Task set:
1. In the piece on Nvidia's data center vision, after which Nvidia presentations did the deeper implications of "the data center is the new unit of compute" become clearer?
2. From the piece on Nvidia's data center vision, extract the passage from "Apr 04, 2024" to "the data center.".

Document segment:
● ● ● ● ●

The Data Center is the New Compute Unit: Nvidia's Vision for System-Level Scaling

Copper, Cooling, and Compute Density: The Pillars of Nvidia's Data Center Vision

Apr 04, 2024

∙ Paid

Nvidia CEO Jensen Huang has repeatedly emphasized that the data center is the new unit of compute. While this concept seemed straightforward at first, the deeper implications became clearer after Nvidia's presentations at GTC and OFC 2024.

I only recently grasped exactly what is happening, and a simple reframing of the underlying principles that drove Moore’s Law makes the entire picture clearer. In this new paradigm, the rack itself is similar to a chip, and now, if we frame the rack as the new chip, we have a whole new vector to scale performance and power. Let’s talk Moore’s Law from the perspective of the data center.

Moore’s Law as a Fractal

It all starts with Moore’s Law. There is a profound beauty in semiconductors, as the same problem that is happening at the chip scale is the same problem that is happening at the data center level. Moore’s Law is a fractal, and the principles that apply to nanometers apply to racks.

The first profound principle we have to talk about is miniaturization. Moore’s Law was built on the simple observation that shrinking transistors would take less power and give you more performance as the electrons physically don’t have to travel as far. That is why Moore’s Law was about halfing the physical space of a transistor for decades. But in recent years, we have reached the economic limits of scaling much smaller chips, so we have hit some asymptotes. This is the wildly heralded end of Moore’s Law. Making chips that much smaller has become harder.

But the things that apply at the bottom (moving bits closer) apply to things at the top. Moving electrons further takes time and more energy, and the closer all of the data, power, and logic are, the less energy is wasted by distance. The problem is still the same at a nanometer scale as at a rack scale, and moving cables and logic closer leads to system performance gains. This problem applies to all networks. There are economies of scale by moving things closer as long as there aren’t geographic costs.

So, what is the answer? Let’s not just move the electrons closer within the chip; let’s move them closer within the rack. And that’s exactly what Nvidia is doing.

Moore’s Law Shifts to STCO

The pursuit of better chips will continue, but I think that Nvidia is intelligently pursuing better systems and will likely get multiple generations of chip shrink improvements from the intelligent design of the system. What is so attractive is that a generation or more of improvement is available with today’s current technology.

● ● ● ● ●

Information supplied:
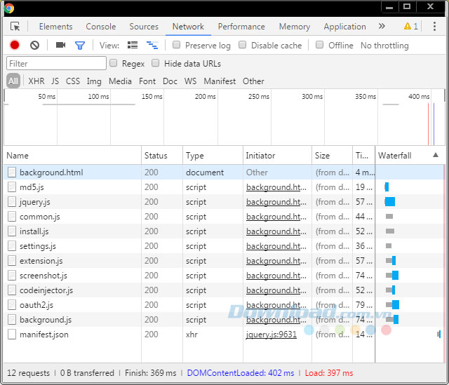Switch to the Console tab
The height and width of the screenshot is (385, 449).
point(100,27)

● ● ● ● ●

Answers to the exercise:
1. Nvidia's presentations at GTC and OFC 2024.

2.
Apr 04, 2024

∙ Paid

Nvidia CEO Jensen Huang has repeatedly emphasized that the data center is the new unit of compute. While this concept seemed straightforward at first, the deeper implications became clearer after Nvidia's presentations at GTC and OFC 2024.

I only recently grasped exactly what is happening, and a simple reframing of the underlying principles that drove Moore’s Law makes the entire picture clearer. In this new paradigm, the rack itself is similar to a chip, and now, if we frame the rack as the new chip, we have a whole new vector to scale performance and power. Let’s talk Moore’s Law from the perspective of the data center.